Eventi - Giovanni Sicuranza
Sale sul palco, la donna, e sono centinaia ad accompagnarla, centinaia di occhi dilatati in attesa, una folla di iridi che si affanna a contenerla.
Sale sul palco lungo un sentiero di candele, falangi e falangette di fuoco protese lungo il cammino, trascinata da due uomini, ascella presa qui, ascella presa lì, e giunge, infine, al tavolo di legno. Ha un gemito quando inarca nell'aria le caviglie gonfie; in questo attimo, le fiamme mostrano il profilo del corpo, nudo, deforme, attraverso il velo della vestaglia.
Il pubblico tace, assorto. Forse qualcuno ancora respira, forse la sala del teatro respira per tutti loro.
"Papà, hanno fatto questo anche con la mia mamma?"

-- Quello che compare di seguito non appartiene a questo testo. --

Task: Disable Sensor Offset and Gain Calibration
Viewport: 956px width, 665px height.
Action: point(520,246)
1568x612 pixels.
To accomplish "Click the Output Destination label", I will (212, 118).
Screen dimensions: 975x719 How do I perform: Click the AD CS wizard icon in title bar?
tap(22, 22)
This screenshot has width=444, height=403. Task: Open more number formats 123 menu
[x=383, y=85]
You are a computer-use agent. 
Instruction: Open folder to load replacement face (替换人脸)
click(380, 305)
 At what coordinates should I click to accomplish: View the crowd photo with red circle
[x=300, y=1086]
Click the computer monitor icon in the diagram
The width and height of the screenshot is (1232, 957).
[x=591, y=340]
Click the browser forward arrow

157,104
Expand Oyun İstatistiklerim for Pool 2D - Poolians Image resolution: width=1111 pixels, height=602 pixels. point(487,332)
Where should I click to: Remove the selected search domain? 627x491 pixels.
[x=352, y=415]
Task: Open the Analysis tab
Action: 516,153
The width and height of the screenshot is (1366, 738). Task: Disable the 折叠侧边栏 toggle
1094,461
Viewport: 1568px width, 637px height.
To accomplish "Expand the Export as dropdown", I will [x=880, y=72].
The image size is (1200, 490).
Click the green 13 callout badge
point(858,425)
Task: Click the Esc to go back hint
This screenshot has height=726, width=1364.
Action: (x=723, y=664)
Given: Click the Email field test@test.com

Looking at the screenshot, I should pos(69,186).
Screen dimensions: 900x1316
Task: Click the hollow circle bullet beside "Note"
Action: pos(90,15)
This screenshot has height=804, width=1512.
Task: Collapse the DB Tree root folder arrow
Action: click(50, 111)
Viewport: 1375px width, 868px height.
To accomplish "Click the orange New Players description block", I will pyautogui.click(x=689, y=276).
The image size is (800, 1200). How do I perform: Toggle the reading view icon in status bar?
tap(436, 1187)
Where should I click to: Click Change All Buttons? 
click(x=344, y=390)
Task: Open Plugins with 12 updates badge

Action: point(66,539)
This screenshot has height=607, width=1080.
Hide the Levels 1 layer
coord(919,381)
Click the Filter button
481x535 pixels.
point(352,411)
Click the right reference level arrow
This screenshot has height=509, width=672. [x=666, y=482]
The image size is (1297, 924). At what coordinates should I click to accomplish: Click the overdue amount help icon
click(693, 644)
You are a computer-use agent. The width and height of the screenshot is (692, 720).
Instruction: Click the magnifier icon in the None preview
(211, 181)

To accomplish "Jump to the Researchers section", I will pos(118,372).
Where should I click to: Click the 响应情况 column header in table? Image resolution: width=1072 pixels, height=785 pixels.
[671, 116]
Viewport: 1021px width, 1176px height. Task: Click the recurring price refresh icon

"Taci, adesso non è il momento, taci e guarda"
"Ma da qui non vedo, c'è troppa gente"
"Vieni, mocciosa, ti prendo sulle spalle"
La pelle della donna è gonfia ed è così lucida, che le fiamme intorno a lei, distesa supina sul tavolo, si riflettono dentro.
Gli uomini che l'hanno accompagnata scendono lungo le gambe e, come fossero due in uno, sollevano la vestaglia fin sopra l'addome.
Oh, vibra il teatro.
"Come è strana, papà"
"Sst, è così che funziona; certo, non se ne vedeva una da quando è successo a tua madre"
"Ma perché è così sudata?"
"No, aspetta, se ricordo bene quelli sono unguenti, oli profumati, vanno sparsi su tutta la pelle, credo"
"Per non farla soffrire?"
"No, no, taci adesso"
Gli uomini sul palco liberano scie di incenso da ampolle di metallo, pendoli che oscillano sopra il pubblico e spengono gli odori naturali della donna, inibiscono il linguaggio del corpo nudo.
"Ci cospargiamo di odori finti per nascondere i nostri"
"Cosa, papà?"
"Neghiamo le nostre identità, ne abbiamo paura, forse lo capirai quando sarai più grande"
"Uffa, io voglio sapere"
"No"
E la donna urla, urla come una belva ferita, una volta e poi ancora, mentre uno degli uomini spinge sul ventre e l'altro si abbassa tra le sue gambe.
Urla, la donna, così forte come forte è il silenzio del pubblico, adesso assoluto, denso tra gli aliti di incenso.
Solo dopo, quando tutto sarà finito, la comunità radunata al teatro riprenderà a respirare, e l'attimo dopo ancora, quando gli uomini sul palco innalzeranno il neonato, ci sarà un applauso, inarrestabile, come un nuovo urlo, come una risata liberatoria, a salutare la vita dopo anni di carestia e morte.
Poi la gente tornerà alla propria miseria, dentro il buio persistente della città. Forse, dirà qualcuno all'uscita, se un'altra donna riuscirà a partorire, il teatro aprirà ancora le porte.